■ Exercise requirements
The expected output is each line below containing "taskbar", copied in full.

Saved entries

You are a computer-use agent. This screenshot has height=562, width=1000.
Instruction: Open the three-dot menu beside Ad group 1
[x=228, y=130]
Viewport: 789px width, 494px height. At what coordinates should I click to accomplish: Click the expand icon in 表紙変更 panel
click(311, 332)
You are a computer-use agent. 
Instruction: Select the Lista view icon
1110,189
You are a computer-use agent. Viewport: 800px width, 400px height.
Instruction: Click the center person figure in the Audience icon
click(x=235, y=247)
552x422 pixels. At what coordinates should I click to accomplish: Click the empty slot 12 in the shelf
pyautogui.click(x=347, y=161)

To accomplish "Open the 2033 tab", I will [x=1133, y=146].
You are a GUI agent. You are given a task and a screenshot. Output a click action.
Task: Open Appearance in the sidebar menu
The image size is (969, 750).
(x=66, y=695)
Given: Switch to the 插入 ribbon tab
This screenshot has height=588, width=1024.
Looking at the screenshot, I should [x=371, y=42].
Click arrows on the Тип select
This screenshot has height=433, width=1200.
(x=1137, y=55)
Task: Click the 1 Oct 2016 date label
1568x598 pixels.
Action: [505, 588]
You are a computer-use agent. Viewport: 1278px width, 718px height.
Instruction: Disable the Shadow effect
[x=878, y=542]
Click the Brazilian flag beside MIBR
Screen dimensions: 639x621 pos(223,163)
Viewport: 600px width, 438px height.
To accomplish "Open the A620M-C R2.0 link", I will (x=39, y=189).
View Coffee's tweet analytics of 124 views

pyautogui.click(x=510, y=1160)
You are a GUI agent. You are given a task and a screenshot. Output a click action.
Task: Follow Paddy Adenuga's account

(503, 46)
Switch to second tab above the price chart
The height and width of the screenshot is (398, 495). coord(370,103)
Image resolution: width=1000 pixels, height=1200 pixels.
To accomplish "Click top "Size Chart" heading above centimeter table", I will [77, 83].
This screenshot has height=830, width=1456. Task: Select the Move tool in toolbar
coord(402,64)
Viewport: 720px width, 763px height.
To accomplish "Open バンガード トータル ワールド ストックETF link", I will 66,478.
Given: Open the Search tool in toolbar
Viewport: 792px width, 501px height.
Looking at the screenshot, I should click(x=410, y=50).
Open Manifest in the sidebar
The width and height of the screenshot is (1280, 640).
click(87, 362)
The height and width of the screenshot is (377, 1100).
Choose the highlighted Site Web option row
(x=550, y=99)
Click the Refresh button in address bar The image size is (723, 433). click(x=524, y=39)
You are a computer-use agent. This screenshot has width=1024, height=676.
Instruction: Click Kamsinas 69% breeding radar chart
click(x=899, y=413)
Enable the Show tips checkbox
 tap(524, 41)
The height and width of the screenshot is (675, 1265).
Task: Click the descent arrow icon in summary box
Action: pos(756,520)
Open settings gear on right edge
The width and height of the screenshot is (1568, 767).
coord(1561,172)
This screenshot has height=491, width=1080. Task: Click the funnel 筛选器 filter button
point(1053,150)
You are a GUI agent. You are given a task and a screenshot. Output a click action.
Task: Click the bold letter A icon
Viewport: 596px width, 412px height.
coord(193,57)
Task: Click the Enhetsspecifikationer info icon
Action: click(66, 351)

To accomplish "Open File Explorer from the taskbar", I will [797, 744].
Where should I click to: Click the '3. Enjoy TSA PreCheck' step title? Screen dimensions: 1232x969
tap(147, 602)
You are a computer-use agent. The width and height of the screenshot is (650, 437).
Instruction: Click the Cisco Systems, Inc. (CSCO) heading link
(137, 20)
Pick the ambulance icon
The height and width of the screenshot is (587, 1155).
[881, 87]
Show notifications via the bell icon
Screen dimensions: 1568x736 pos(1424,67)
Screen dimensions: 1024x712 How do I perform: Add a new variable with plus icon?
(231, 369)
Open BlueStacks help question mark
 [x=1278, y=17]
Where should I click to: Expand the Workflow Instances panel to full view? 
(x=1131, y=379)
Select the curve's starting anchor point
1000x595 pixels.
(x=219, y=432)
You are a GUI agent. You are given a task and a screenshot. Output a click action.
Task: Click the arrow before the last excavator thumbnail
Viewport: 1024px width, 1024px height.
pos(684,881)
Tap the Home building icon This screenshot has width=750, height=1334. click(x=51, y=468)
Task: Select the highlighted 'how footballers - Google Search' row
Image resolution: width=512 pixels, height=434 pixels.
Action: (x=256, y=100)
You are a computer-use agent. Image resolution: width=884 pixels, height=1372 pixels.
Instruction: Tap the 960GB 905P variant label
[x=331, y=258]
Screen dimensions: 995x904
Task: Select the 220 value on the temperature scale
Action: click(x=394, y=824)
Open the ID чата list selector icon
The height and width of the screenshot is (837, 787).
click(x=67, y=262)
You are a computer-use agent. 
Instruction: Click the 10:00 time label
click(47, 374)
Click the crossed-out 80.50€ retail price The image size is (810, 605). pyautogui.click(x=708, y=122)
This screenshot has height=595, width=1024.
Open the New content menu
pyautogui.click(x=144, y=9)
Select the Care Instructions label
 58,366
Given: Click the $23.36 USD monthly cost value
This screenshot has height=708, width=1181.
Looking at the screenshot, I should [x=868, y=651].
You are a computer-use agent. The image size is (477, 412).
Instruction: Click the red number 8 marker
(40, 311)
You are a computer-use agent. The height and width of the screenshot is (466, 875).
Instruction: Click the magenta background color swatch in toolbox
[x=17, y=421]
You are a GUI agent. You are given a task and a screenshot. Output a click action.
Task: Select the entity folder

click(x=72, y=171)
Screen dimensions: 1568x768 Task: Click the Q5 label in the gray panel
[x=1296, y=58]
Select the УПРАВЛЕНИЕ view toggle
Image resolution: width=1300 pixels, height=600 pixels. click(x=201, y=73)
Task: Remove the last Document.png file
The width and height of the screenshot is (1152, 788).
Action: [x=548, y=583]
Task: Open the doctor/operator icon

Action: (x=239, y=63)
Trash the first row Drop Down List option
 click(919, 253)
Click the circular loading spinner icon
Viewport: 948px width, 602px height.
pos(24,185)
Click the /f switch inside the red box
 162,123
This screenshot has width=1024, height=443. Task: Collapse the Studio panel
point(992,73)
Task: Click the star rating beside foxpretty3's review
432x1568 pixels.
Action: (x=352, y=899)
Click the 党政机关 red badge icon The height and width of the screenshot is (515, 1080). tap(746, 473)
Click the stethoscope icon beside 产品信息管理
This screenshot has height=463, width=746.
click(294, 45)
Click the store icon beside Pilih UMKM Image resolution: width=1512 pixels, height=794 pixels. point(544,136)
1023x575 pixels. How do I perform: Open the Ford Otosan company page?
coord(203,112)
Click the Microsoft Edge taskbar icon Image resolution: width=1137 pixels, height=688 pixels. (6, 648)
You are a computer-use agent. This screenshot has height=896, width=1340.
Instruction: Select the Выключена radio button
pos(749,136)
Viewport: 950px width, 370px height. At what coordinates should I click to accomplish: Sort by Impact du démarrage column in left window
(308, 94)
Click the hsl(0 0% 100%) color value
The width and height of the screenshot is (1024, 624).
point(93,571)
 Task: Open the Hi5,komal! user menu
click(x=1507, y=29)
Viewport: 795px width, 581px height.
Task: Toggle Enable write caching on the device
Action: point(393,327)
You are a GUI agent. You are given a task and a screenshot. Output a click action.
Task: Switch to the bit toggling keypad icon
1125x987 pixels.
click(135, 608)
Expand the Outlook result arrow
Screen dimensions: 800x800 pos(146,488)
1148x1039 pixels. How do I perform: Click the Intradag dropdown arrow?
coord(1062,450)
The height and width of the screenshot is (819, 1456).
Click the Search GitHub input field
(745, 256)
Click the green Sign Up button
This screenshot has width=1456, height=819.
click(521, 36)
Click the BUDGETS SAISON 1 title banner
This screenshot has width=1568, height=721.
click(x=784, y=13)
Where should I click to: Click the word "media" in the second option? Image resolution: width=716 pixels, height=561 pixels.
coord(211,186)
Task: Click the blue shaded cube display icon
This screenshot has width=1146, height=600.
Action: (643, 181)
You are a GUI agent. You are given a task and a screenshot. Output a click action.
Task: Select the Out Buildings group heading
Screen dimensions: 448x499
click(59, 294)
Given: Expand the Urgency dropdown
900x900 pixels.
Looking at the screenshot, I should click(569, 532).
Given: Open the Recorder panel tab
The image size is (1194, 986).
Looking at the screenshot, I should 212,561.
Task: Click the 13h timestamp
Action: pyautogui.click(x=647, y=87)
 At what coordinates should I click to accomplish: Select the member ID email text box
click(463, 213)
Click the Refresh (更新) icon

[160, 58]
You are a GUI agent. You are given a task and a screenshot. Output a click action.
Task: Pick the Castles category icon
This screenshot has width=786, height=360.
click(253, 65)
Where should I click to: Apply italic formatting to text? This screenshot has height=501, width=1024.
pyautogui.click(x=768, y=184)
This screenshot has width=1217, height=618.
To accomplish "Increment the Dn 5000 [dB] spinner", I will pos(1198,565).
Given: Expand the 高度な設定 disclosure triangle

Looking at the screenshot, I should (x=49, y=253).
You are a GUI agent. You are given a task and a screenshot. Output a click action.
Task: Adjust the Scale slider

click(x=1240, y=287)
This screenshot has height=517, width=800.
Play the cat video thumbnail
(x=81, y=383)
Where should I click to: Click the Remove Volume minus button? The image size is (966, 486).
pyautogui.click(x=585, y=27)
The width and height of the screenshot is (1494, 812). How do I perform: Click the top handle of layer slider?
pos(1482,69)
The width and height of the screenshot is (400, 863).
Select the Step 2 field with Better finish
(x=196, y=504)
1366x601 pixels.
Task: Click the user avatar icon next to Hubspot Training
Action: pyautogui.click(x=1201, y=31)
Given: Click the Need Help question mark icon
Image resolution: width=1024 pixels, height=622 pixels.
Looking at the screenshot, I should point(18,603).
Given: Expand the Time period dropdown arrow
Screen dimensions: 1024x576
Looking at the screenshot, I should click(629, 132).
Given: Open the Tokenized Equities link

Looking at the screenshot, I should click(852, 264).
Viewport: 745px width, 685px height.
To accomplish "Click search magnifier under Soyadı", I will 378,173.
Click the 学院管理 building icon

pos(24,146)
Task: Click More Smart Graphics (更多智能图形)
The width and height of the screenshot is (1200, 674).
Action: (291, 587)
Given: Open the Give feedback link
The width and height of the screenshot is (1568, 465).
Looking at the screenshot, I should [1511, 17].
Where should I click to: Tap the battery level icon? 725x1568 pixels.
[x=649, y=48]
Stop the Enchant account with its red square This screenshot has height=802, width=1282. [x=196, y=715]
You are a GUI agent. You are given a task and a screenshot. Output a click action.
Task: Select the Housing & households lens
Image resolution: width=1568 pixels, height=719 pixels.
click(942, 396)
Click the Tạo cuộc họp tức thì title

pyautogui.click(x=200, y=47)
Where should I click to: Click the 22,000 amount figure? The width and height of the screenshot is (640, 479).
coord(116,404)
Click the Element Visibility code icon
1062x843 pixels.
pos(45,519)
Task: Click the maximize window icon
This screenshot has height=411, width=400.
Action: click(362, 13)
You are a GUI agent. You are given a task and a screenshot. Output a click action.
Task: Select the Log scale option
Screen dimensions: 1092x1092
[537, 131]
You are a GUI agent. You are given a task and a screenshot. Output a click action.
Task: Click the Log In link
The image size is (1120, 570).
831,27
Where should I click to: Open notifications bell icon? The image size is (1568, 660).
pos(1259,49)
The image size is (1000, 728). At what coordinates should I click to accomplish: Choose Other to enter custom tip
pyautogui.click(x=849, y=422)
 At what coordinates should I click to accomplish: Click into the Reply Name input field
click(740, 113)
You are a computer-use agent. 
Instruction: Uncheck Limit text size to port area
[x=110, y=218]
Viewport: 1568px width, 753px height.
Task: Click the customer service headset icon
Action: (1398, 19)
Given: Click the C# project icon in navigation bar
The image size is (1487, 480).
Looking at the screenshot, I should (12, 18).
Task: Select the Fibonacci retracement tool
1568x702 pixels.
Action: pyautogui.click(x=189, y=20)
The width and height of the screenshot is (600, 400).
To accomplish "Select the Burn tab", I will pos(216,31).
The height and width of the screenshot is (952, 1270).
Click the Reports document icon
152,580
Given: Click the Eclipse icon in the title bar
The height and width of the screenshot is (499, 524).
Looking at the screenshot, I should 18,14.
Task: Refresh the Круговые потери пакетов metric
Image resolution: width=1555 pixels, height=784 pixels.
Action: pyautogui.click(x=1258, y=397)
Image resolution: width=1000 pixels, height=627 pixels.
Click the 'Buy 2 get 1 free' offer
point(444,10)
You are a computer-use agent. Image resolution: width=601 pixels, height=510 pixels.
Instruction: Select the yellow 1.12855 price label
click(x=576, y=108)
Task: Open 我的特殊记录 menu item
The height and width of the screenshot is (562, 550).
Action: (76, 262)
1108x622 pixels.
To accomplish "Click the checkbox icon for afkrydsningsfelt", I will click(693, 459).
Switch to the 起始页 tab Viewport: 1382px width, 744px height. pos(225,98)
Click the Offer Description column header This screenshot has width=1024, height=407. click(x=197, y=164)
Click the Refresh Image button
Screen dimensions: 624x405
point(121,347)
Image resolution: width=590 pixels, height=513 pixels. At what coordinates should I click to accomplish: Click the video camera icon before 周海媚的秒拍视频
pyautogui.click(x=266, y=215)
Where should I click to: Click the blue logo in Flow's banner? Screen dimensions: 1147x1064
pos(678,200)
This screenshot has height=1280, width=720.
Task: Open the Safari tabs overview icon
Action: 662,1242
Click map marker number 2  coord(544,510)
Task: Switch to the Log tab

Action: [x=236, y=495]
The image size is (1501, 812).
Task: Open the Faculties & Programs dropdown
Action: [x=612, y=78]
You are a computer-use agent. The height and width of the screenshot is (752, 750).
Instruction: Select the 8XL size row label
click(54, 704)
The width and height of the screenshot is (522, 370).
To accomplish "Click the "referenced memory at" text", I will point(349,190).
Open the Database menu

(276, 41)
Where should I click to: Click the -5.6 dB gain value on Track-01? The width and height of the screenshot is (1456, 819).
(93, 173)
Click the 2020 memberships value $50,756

■ Task response
To accomplish "Open File Explorer from the taskbar", I will [797, 744].
Click the Microsoft Edge taskbar icon Image resolution: width=1137 pixels, height=688 pixels. (6, 648)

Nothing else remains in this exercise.